Задания →
**a)** Какую долю территории Польши Гитлер, согласно фрагменту страницы, отдал Сталину?
**b)** Выпишите из фрагмента страницы без изменений текст между словами «Один из них» и «большее — год.», включая их самих.

Фрагмент страницы →
Всего лишь в обмен на невмешательство Сталина в войну (и весьма ограниченную, скорее ритуальную, нежели фактическую военную помощь) Гитлер отдал ему 50,4% территории Польши (за разгром которой немецкий вермахт заплатил жизнями 16 тыс. солдат), предоставил Сталину полную свободу рук в Эстонии, Латвии, Литве, Бессарабии и Финляндии, разрешил свободный доступ сталинских «инженеров» на важнейшие военно-промышленные предприятия Германии, в обмен на сырую руду и очёсы льна продал новейшие образцы боевых самолетов, танков, орудий, кораблей, радиостанций… В эйфории от своих первых успехов Гитлер не успел заметить того, что Сталин — в полном соответствии с заветами своего великого учителя — поддерживает его, как «веревка поддерживает повешенного» (В.И. Ленин, ПСС, т. 41, стр. 73). Лишь к лету 1940 г. до Гитлера дошло, наконец, понимание того простого факта, что он отдал в руки Сталина не один даже, а целых три «рубильника», способных «выключить» экономику Германии.

Один из них находился на нефтяных полях Румынии, которые после выхода Красной Армии на рубеж реки Прут оказались в радиусе досягаемости даже самых легких одномоторных бомбардировщиков. Вторым были шведская железная руда и финский никель, поставка которых после установления советского контроля над Финляндией оказалась бы всецело в зависимости от доброй воли Сталина. Третьим «рубильником» была бескрайняя стальная лента Транссиба, по которой в Германию шел транзитный поток каучука, вольфрама, соевых бобов из стран Юго-Восточной Азии. Без этих важнейших источников сырья немецкая военная машина могла бы продержаться полгода, самое большее — год.

Извлечённые данные →
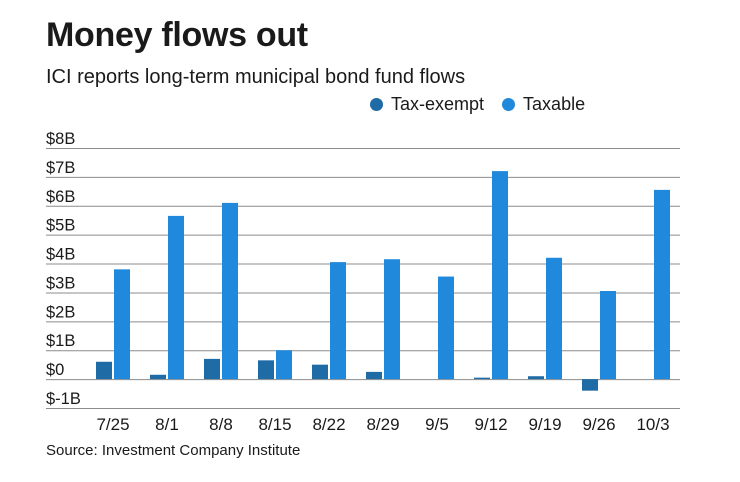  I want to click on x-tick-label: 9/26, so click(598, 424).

* * *

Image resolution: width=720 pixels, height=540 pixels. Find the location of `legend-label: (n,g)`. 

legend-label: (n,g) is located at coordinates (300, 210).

Ответы по заданиям →
**a)** 50,4% территории Польши.

**b)**
Один из них находился на нефтяных полях Румынии, которые после выхода Красной Армии на рубеж реки Прут оказались в радиусе досягаемости даже самых легких одномоторных бомбардировщиков. Вторым были шведская железная руда и финский никель, поставка которых после установления советского контроля над Финляндией оказалась бы всецело в зависимости от доброй воли Сталина. Третьим «рубильником» была бескрайняя стальная лента Транссиба, по которой в Германию шел транзитный поток каучука, вольфрама, соевых бобов из стран Юго-Восточной Азии. Без этих важнейших источников сырья немецкая военная машина могла бы продержаться полгода, самое большее — год.